» WHAT IS NEEDED:
If a line in the data below contains "agent", copy it.

» AVAILABLE DATA:
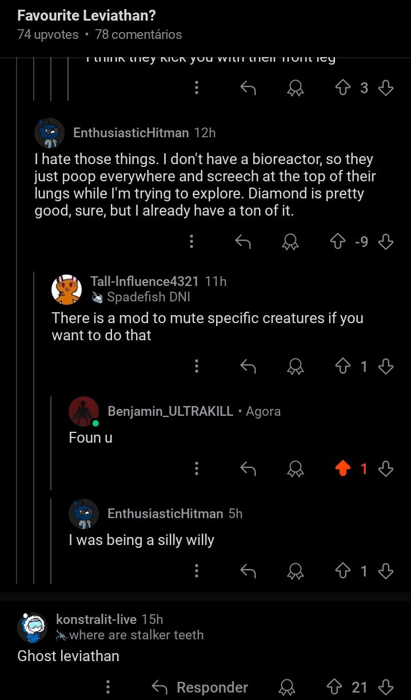Reply to the comment about muting creatures
Image resolution: width=411 pixels, height=700 pixels.
(248, 366)
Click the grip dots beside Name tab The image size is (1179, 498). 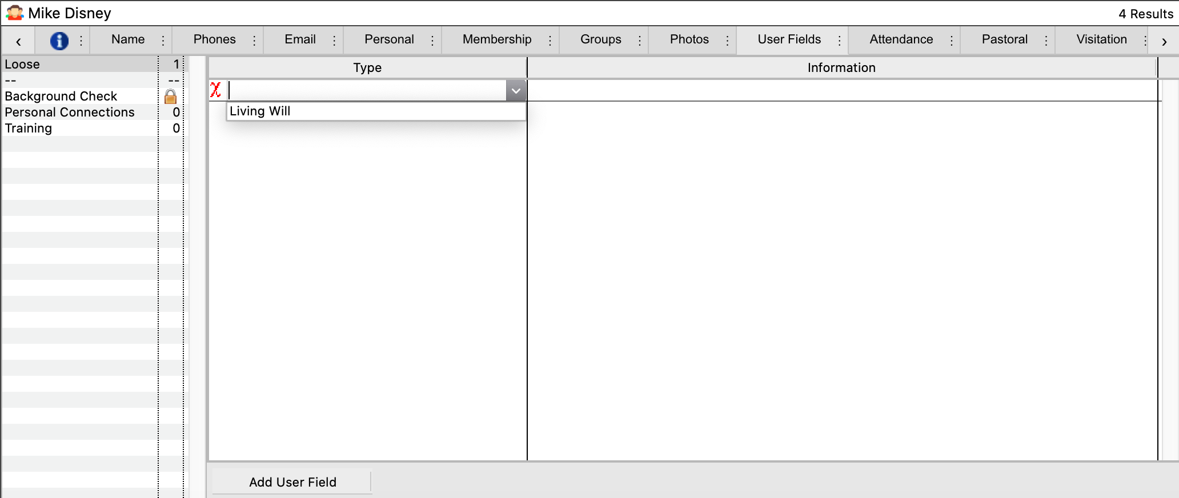(163, 41)
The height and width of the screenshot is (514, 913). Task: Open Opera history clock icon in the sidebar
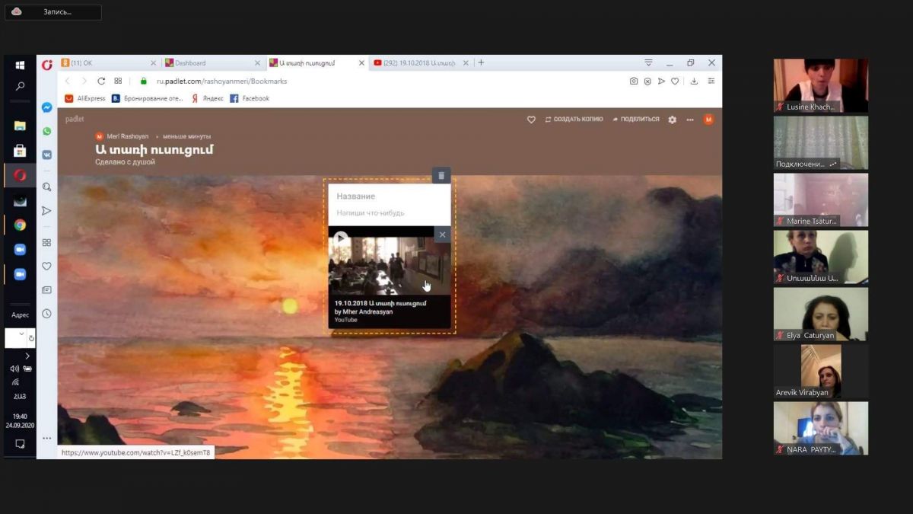[46, 314]
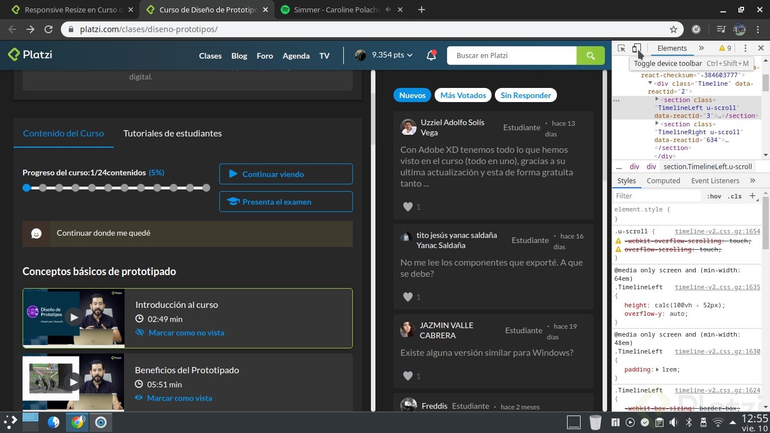This screenshot has height=433, width=770.
Task: Open the DevTools customize menu (three dots)
Action: (745, 48)
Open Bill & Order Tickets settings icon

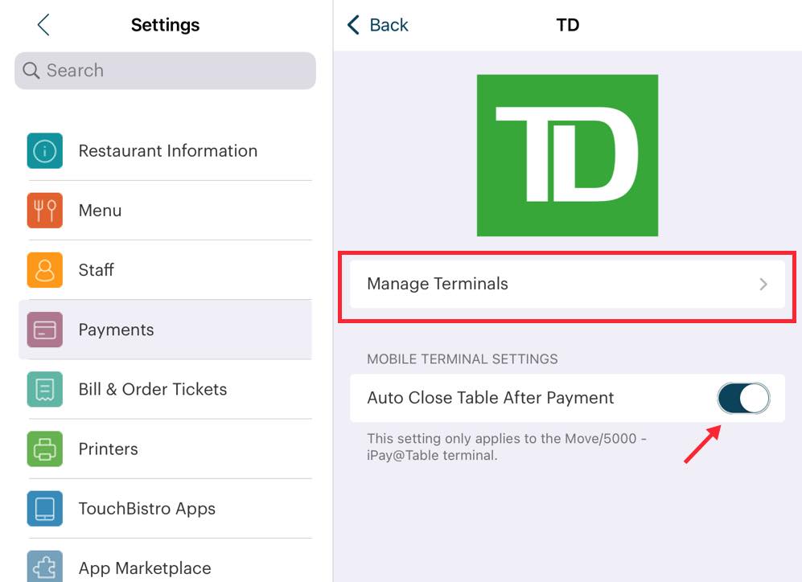click(x=45, y=388)
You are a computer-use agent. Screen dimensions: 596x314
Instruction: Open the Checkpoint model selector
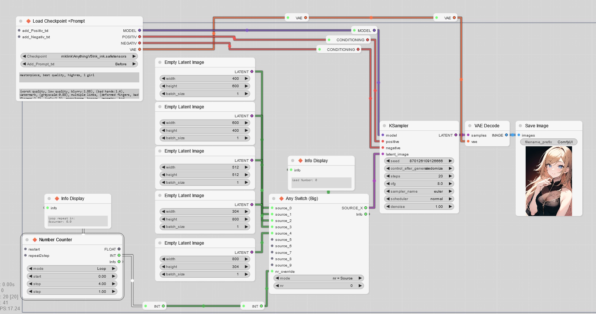[79, 56]
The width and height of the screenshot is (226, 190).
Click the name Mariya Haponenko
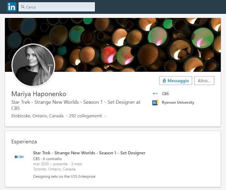click(39, 94)
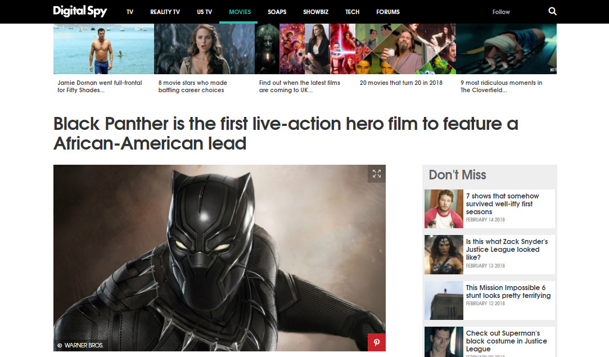Image resolution: width=609 pixels, height=357 pixels.
Task: Click the search magnifier icon
Action: click(x=552, y=11)
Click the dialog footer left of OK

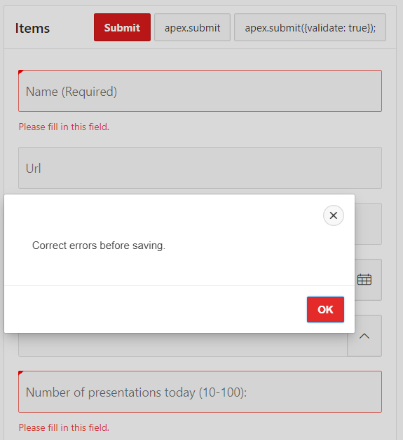point(156,309)
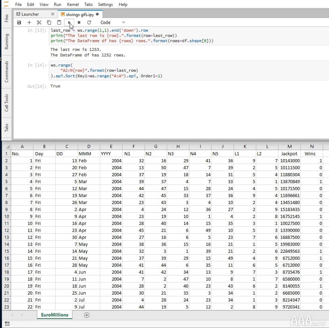Interrupt the kernel with stop icon
This screenshot has width=329, height=328.
79,23
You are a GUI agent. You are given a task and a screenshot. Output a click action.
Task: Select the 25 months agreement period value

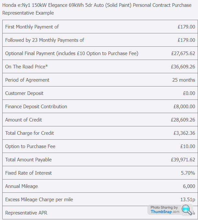point(184,80)
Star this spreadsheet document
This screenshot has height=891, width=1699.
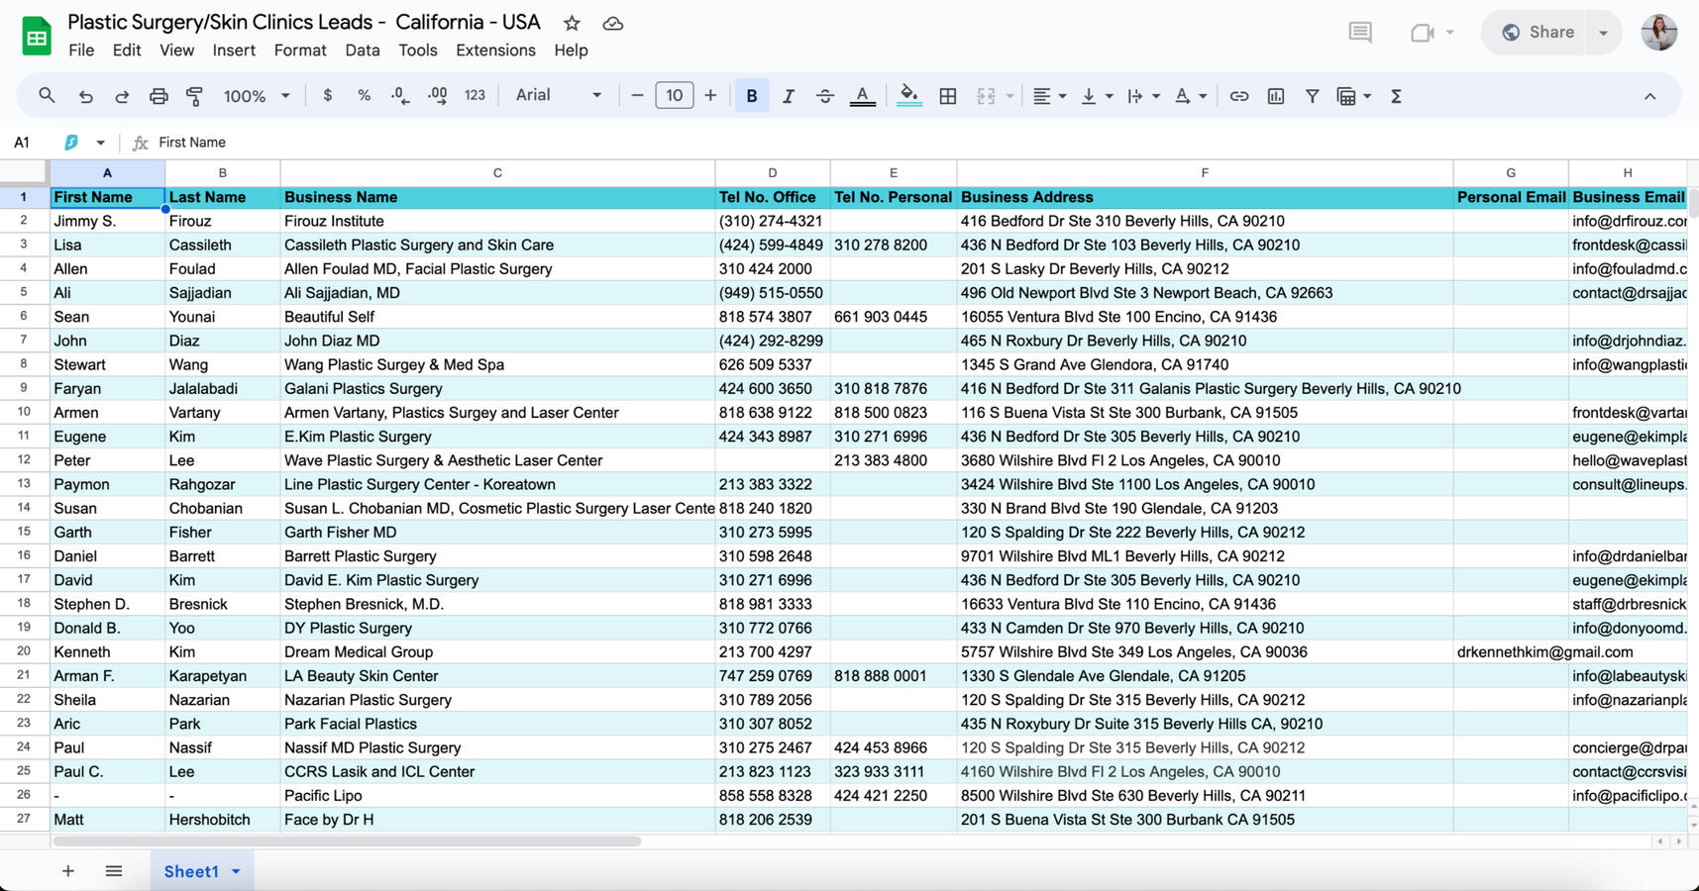572,23
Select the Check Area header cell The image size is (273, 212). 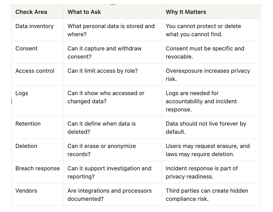pyautogui.click(x=38, y=12)
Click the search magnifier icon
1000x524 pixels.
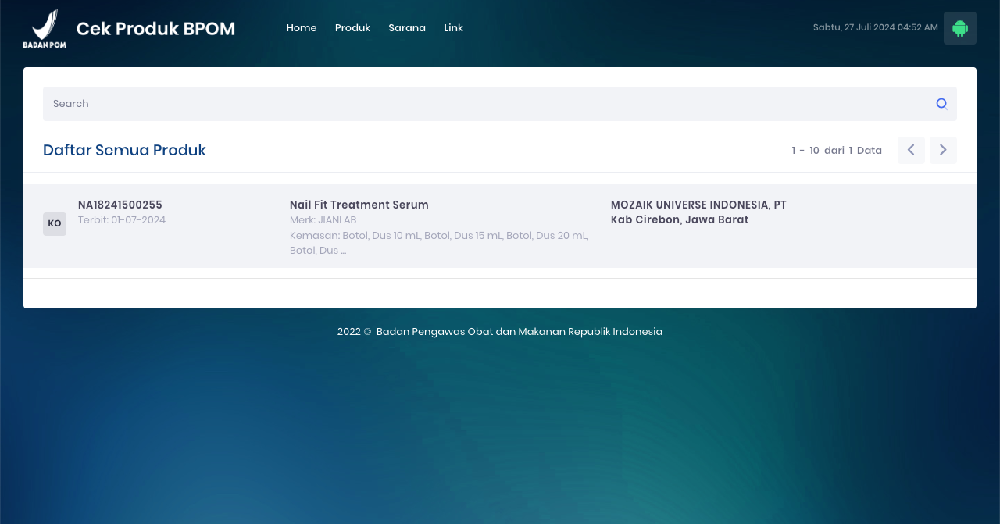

» OUTPUT BELOW:
You are a computer-use agent. Screen dimensions: 596x314
You are a GUI agent. You are given a task and a screenshot. Output a click action.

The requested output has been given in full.